With the spooky season sneaking up, it’s time to get ready for the waves of costumed visitors about to demand candy at your door. Here’s how to make the night even more festive.
Make sure your walkway and porch are well lit. Make sure kids know you’re home and can make it safely to your door by ensuring the path to it isn’t too dark and scary. The porch light and a jack-o’-lantern should be sufficient, but if you want to do it up right, check out our Halloween outdoor lighting guide.
Decorate your yard, porch and/or front door. Fake cobwebs, jack-o’-lanterns, and possibly even an animatronic mummy or two go a long way toward making your house spookily inviting. Replace your front porch light with a colored orange one or hang rubber vampire bats over the door. (Extra points for black lights and fog machines.) Just don’t get too hardcore horror – you’ll be getting trick-or-treaters of all ages, so best to skip the corpse with blood dripping from its eye sockets.

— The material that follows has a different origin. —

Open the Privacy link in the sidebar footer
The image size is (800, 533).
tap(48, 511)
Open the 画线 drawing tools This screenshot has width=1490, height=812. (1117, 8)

Play spooky sound effects or fun Halloween music. There are plenty of eerie sounds you can play to set a scary mood, from demonic laughter to blowing wind; just do a web search to find free MP3 effects. Or play some fun Halloween classics on repeat. A few suggestions: “Monster Mash,” by Bobby “Boris” Pickett & the Crypt-Kickers; “Thriller,” by Michael Jackson; and “Ghostbusters,” by Ray Parker, Jr.
Dress up, even if it’s just a little. You don’t want to let the kids have all the fun, do you? Dust off that old werewolf costume from the garage, or just put on a witch’s hat or stick in some vampire teeth.
Offer sweet treat options. Chocolate’s the classic, but remember to offer gummies, red licorice, or another sweet treat sans dairy or nuts for kids with allergies. But don’t give away anything unwrapped, whether it’s candy apples or your grandmother’s famous brownies — their parents will probably just make them throw it out anyway. And save the healthy stuff for the rest of the year — kids don’t get excited about coming to your door to get a snack-size package of baby carrots or raisins.
Stock up on candy. Not sure how much to get? A couple of bags’ worth is usually enough, but if your neighborhood has a lot of kids and is especially popular for trick-or-treating, you may need as many as five bags. Just make sure it’s candy you like well enough to eat if you have leftovers, but not so much that you gobble it all down before the trick-or-treaters show up! Parcel out two pieces of candy to each kid so you don’t end up running out; you can always up the per-kid ratio later in the evening if it looks like you’ll have extras. In case you still run out, keep a fresh roll of new quarters (or half-dollars if your bank stocks them and you’re in a big-spender mood) on reserve.
Keep pets in another room. You don’t want to have to worry about Fido or Fluffy fleeing (or freaking) every time a pint-sized princess comes knocking, so keep your four-legged friends confined to another area of the house.